> **Excerpt to read**

◇ ◇ ◇

The complexity reduction approached undertaken here is similar to the that undertaken by Burgueno et al. (2008) to identify groups of environment within which genetic correlations among environments was perfect, indicating absence of cross-over interaction. The difference is that Burgueno et al. (2008) estimated a genetic-by-environment dissimilarity matrix using only the loadings, whereas the current study estimated the dissimilarity matrix from the complete (loadings + specific variance) genetic-by-environment covariance matrix, as the aim of the current study was to reduce the dimensions of the covariance matrix. In the current study, scaling was used to reduce variance heterogeneity, whereas heterogeneity of variance among environments would have inflated the specific variance term of the FA parameterisation in Burgueno et al. (2008). Presumably, the Burgueno et al. (2008) approach could be extended to test for homogeneity of specific variances among environments. In addition, an independent relationship model was fitted in the models in Burgueno et al. (2008), whereas here both additive and dominance relationship matrices were fitted. Both approaches provide formal methods to test for heterogeneity among environments and identifying mega-environments, rather than an arbitrary approach employing analysis of visual summaries of the data (Yang et al. 2009). However, knowledge of G × E patterns are only useful for selection if some repeatable factor can be identified which explains the detected patterns and can be used to predict patterns in the target deployment environments (Allard and Bradshaw 1964). Reducing the influence of noise on the complexity of G × E patterns by complexity reduction may aid identification drivers of these patterns and hence their utilisation.

◇ ◇ ◇

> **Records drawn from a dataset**
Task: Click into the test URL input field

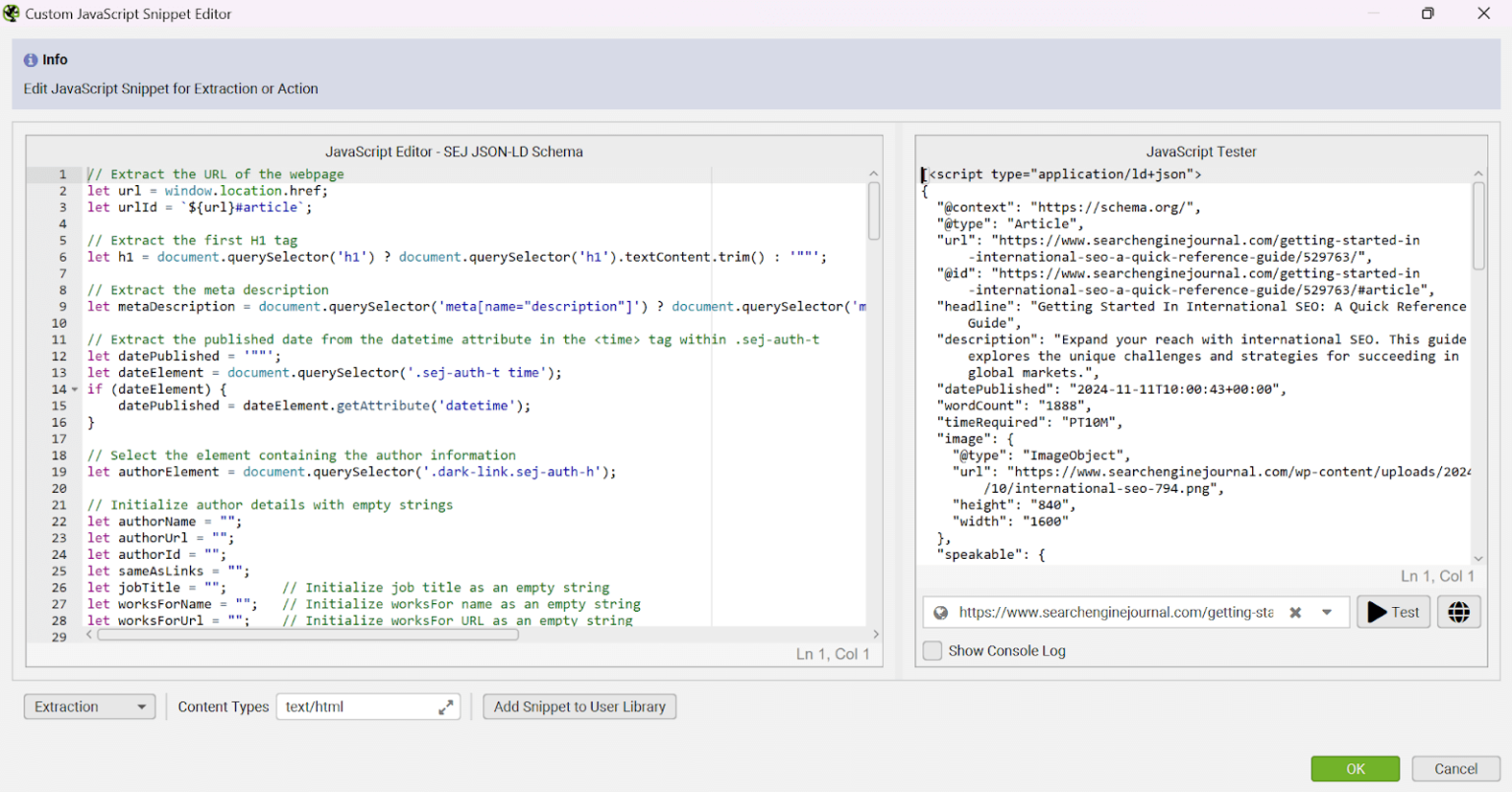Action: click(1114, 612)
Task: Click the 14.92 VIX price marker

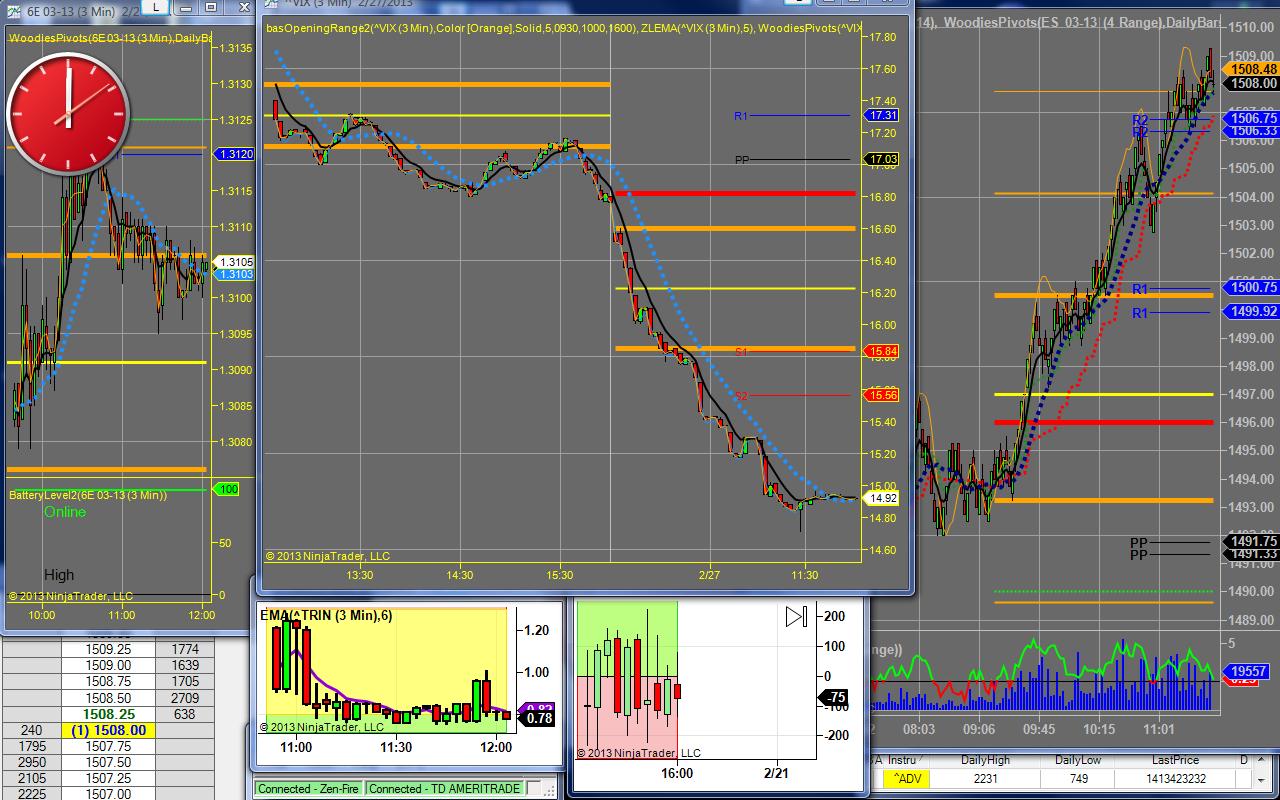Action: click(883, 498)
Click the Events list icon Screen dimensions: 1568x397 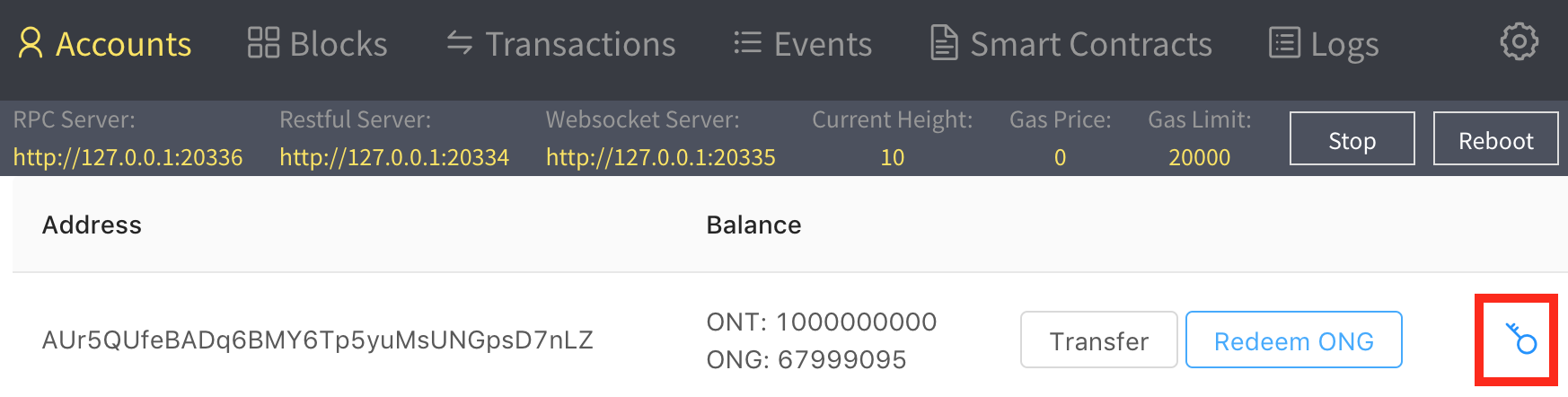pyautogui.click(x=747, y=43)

◇ ◇ ◇

> **Directions**
In the excerpt on genetic-by-environment complexity reduction, what did Burgueno et al. (2008) use to estimate their genetic-by-environment dissimilarity matrix? The data come from a source separate from the excerpt.

> **Exercise result**
Only the loadings.